Looking more closely at the wavefront that expresses the evolution of the $C$ matrix elements, we can observe that the wavefront evolves as a two-dimensional plane with normal $[1 1 1]^T$. This implies that if we constrain the propagation of the $A$ and $B$ matrix elements to evolve along this same wavefront then all memory requirements would disappear as we deliver the matrix elements just-in-time to participate in the computational event:

$$c: c[i,j,k-1] + a[i,j-1,k] * b[i-1, j,k]$$

This constrained, linear schedule is shown in the next animation.

This particular schedule is called memoryless, that is, no memory is required to execute along this evolution. Another way to look at this is that the memory function is provided by the network and the act of communicating operands between locations in the lattice. From an energy perspective, this is attractive as no additional energy is required to read or write from scratch memories that are needed just to align operand timing. As mentioned before, the operands are delivered to the computation when they can be consumed.

Another observation we can make is that this memoryless, linear schedule exhibits $O(N^2)$ concurrency. The index space is $O(N^3)$, but the concurrency of the algorithm is just $O(N^2)$. This implies that we can create a custom execution engine for this execution pattern that only uses $O(N^2)$ resources and would still be unconstrained.

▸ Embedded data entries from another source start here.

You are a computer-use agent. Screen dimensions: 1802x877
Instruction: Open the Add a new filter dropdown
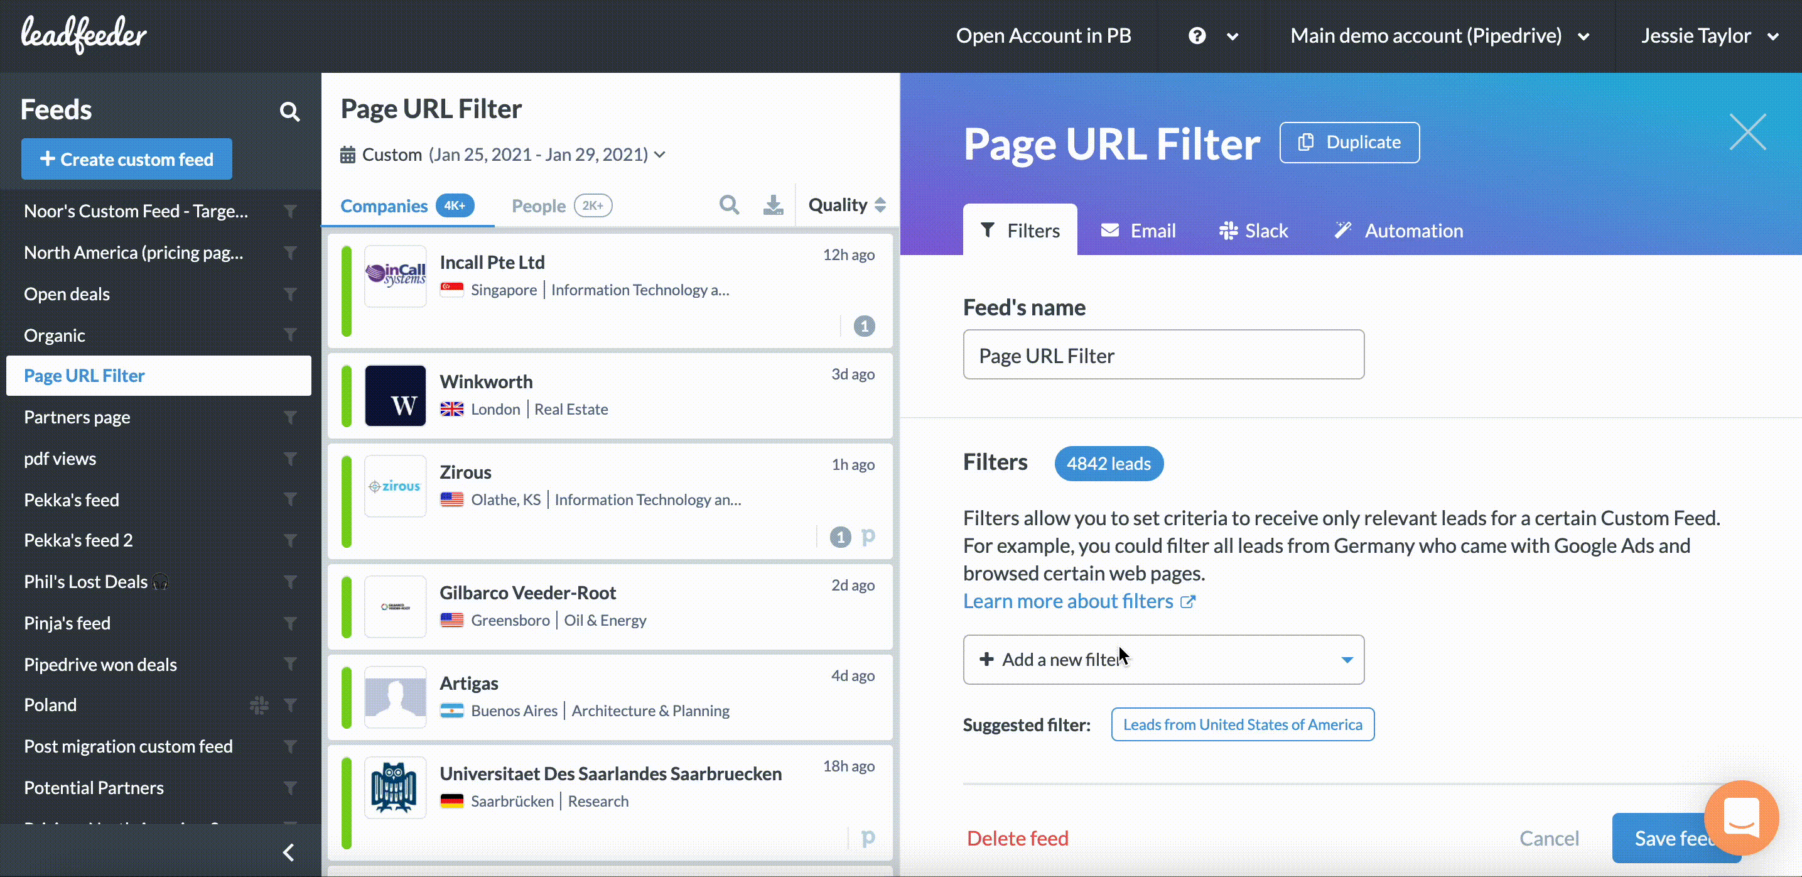pos(1163,659)
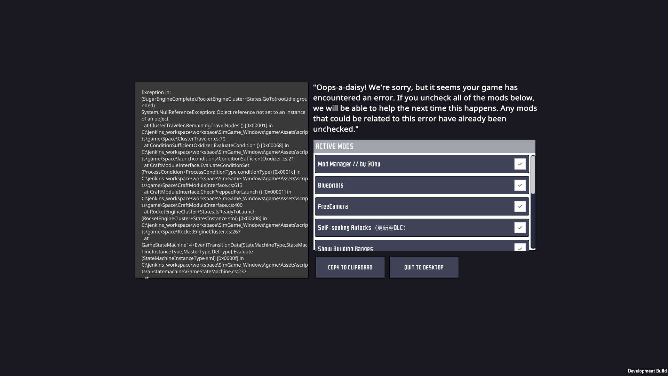Image resolution: width=668 pixels, height=376 pixels.
Task: Click the Active Mods header
Action: [x=334, y=147]
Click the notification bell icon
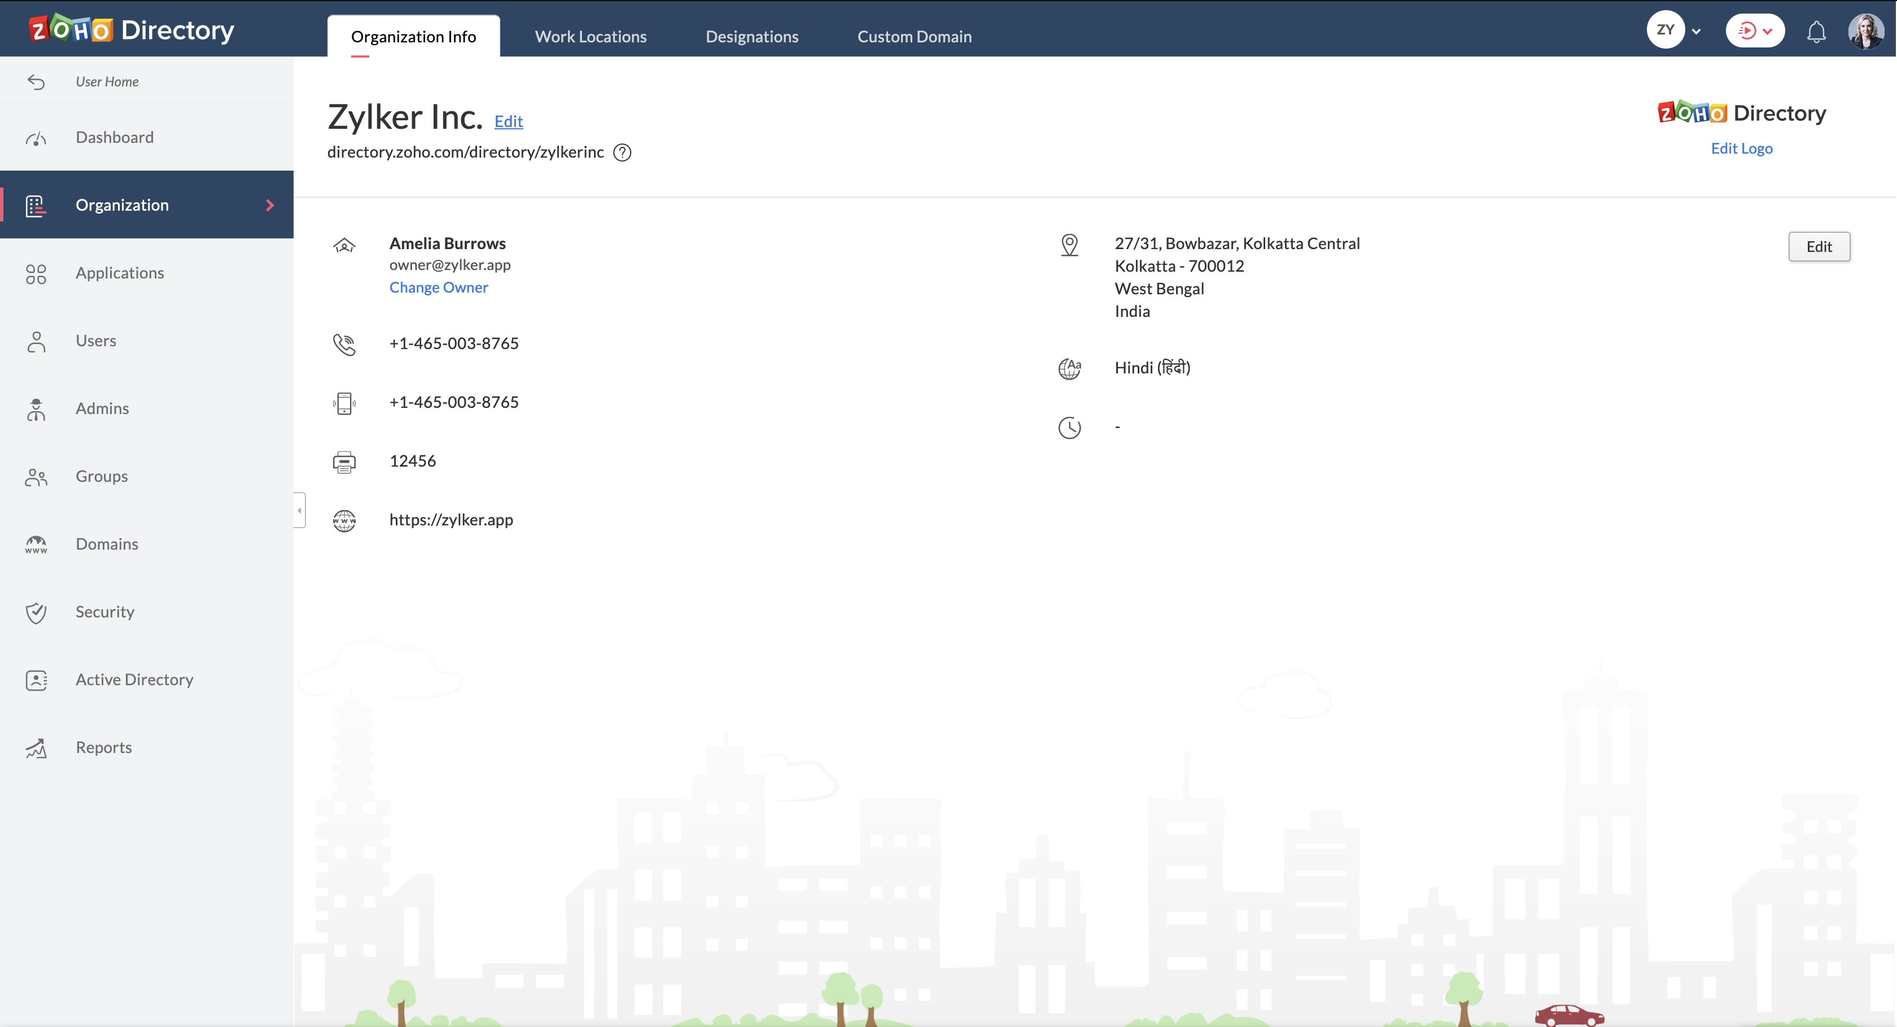 pos(1816,32)
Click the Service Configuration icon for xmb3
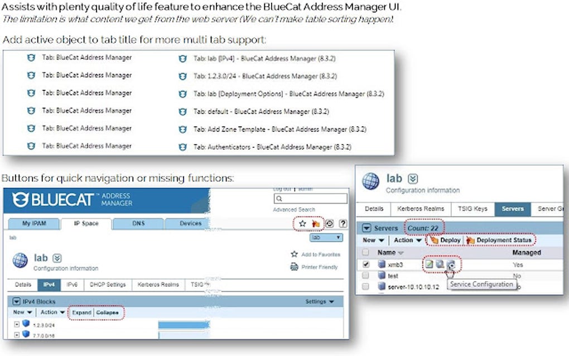569x356 pixels. coord(451,265)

If we compare the concurrency requirements of the free schedule with our memoryless, linear schedule we see that the free schedule exhibits resource requirements of the order of $O(N^3)$: the $a$ and $b$ recurrences race ahead of the computation and occupy resources as they are waiting for the computation to consume them. The free schedule is interesting from a theoretical perspective as it shows us the unconstrained evolution, or inherent concurrency, of the algorithm. But for building an actual, efficient computational engine, the free schedule tends to be too expensive. The exception, of course, is when the size of the problem matches the number of hardware resources available. In these cases, we can instantiate the complete computational graph in hardware. This is not uncommon for signal processing applications, and clever pipelining of multiple problems on the same hardware can improve utilization.